Thursday, November 27, 2014

Plant based Quinoa Casserole in the spirit of Spinach-Artichoke Dip

Spinach, Edamame and Artichoke Quinoa Casserole
(inspired by "makingthymeforhealth.com")

Stirring together ingredients (could be served as a cold salad at this point).
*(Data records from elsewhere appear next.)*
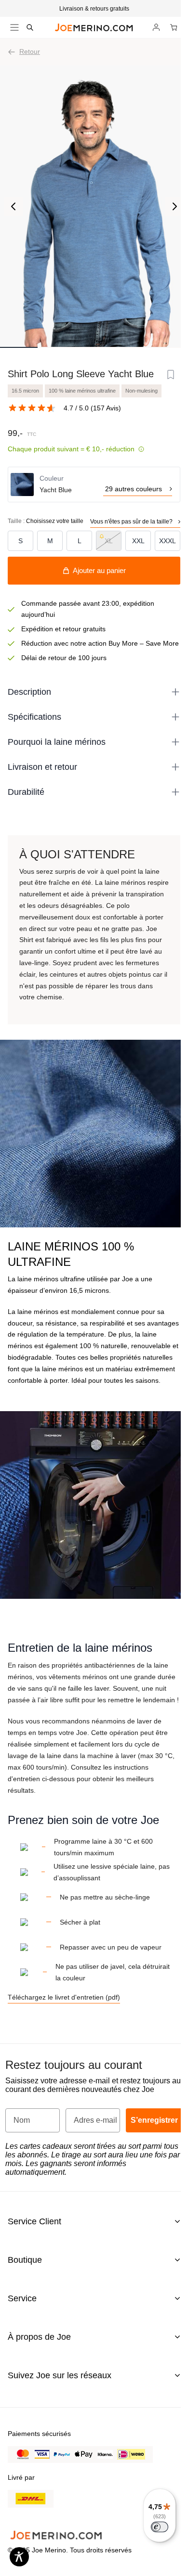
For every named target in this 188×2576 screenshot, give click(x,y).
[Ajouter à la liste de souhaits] (170, 374)
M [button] (50, 541)
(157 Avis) (106, 408)
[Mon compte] (156, 27)
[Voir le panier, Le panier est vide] (173, 27)
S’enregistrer (154, 2120)
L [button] (79, 541)
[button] (94, 8)
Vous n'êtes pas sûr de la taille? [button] (131, 521)
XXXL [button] (167, 541)
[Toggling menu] (14, 27)
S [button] (20, 541)
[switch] (159, 2527)
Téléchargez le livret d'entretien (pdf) (64, 1997)
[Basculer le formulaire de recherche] (30, 27)
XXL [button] (138, 541)
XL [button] (109, 541)
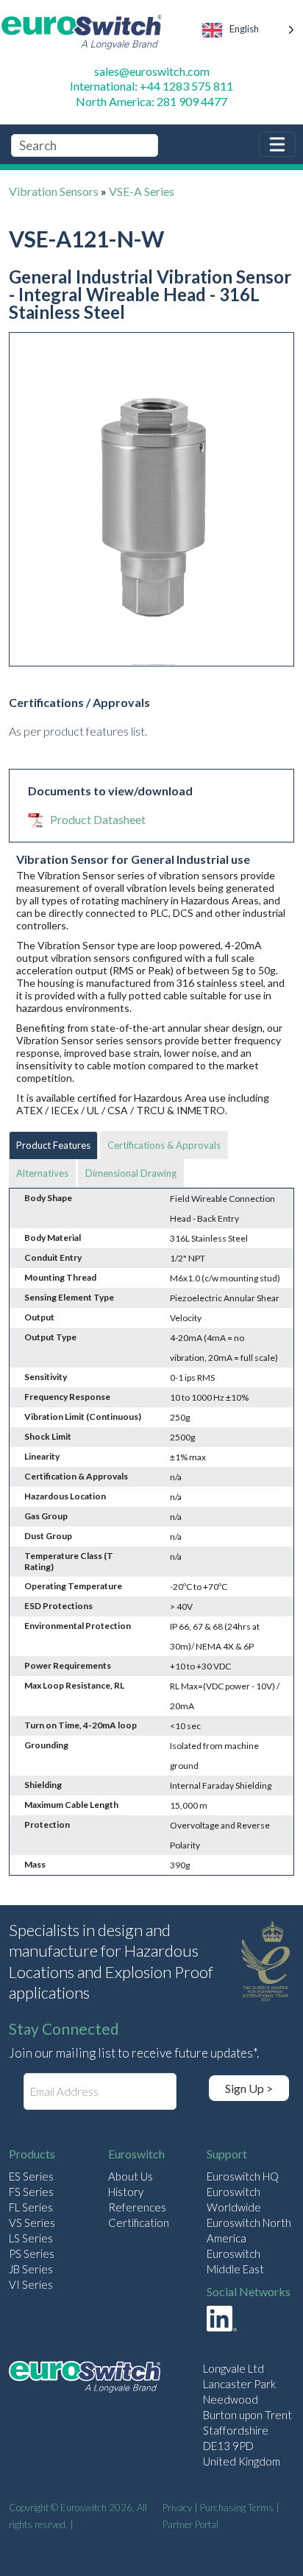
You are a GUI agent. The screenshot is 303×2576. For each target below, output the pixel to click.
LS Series (31, 2238)
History (125, 2191)
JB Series (31, 2269)
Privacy (177, 2507)
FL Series (31, 2207)
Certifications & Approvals (164, 1145)
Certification (138, 2222)
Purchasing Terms (237, 2507)
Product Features (53, 1145)
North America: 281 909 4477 (151, 101)
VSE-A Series (141, 191)
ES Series (31, 2176)
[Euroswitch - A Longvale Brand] (84, 2379)
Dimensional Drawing (131, 1173)
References (137, 2207)
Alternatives (42, 1173)
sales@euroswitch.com (152, 71)
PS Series (31, 2253)
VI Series (31, 2284)
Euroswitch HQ (243, 2176)
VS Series (32, 2222)
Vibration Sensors (54, 191)
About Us (130, 2176)
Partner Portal (190, 2524)
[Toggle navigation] (277, 144)
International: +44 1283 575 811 (151, 86)
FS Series (31, 2191)
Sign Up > (249, 2088)
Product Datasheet (98, 819)
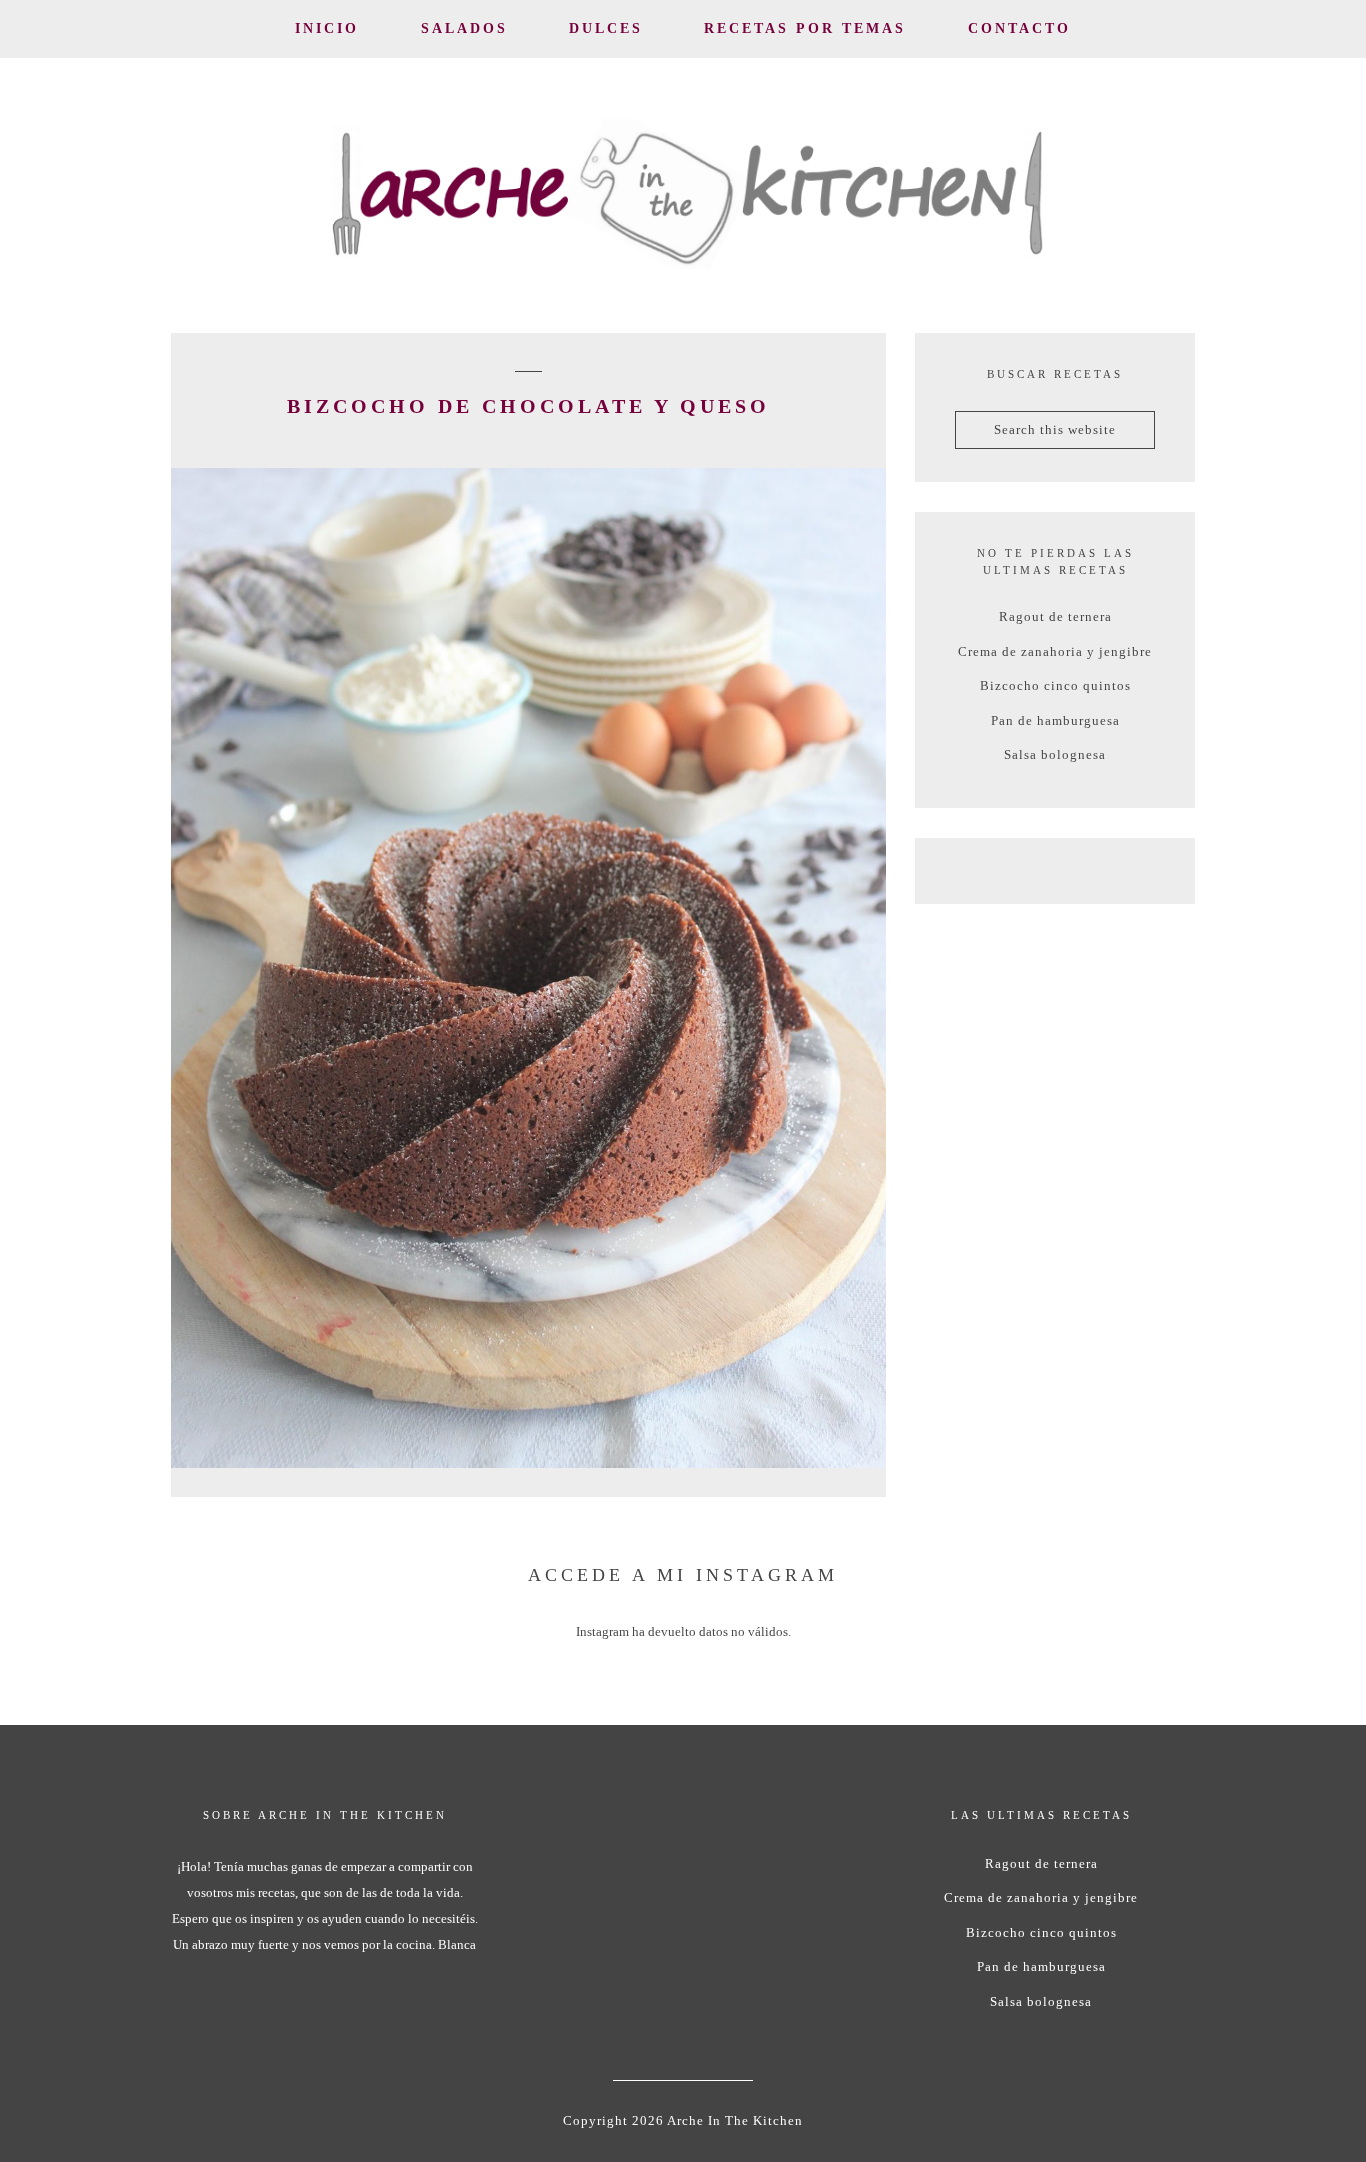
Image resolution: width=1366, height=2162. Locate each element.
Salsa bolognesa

Ready to pop into the oven

Ingredients:
2 cups raw cashews
1/2 cup plain dry quinoa, rinsed
1/2 cup vegetable broth
1/2 cup filtered water
2 cups boiling water for soaking cashews
1 13.75 oz can quartered artichoke hearts in water, drained
10 oz. frozen edamame beans (out of husk), coarsely chopped
2 cups fresh raw baby spinach chopped coarsely
3 cloves garlic, minced fine
1/4 cup fresh parsley, minced
1/4 cup vegan mozzarella shreds
1/4 cup vegan cheddar shreds
1 teaspoon flaxseed meal plus more for dusting pan and top of casserole

Ingredients for sauce to be pureed:
1 box soft silken tofu
1/4 cup almond milk
1/4 cup vegan cream cheese
1/4 cup nutritional yeast
2 teaspoons lemon zest
2 tablespoons lemon juice
1/2 teaspoon mustard powder

Cover cashews with boiling water and set aside for 15 minutes or longer.
Cook quinoa in vegetable broth and filtered water, let rest for a few minutes while preparing the other ingredients.
Drain and divide soaked cashews in half.  Place 1 cup soaked cashews into food processor with other sauce ingredients and process until smooth.
Coarsely chop remaining cup of cashews and fold into other ingredients with the sauce.
Spread into prepared 9x13 baking dish (oiled lightly and dusted with flaxseed meal) and top with a sprinkling of cheese shreds and flaxseed meal.
Cover with foil and bake 45 minutes at 300 degrees F.

Note to self:  I actually prefer this prior to baking as a cold salad.  I think that making it a couple of hours ahead of serving time would be perfect.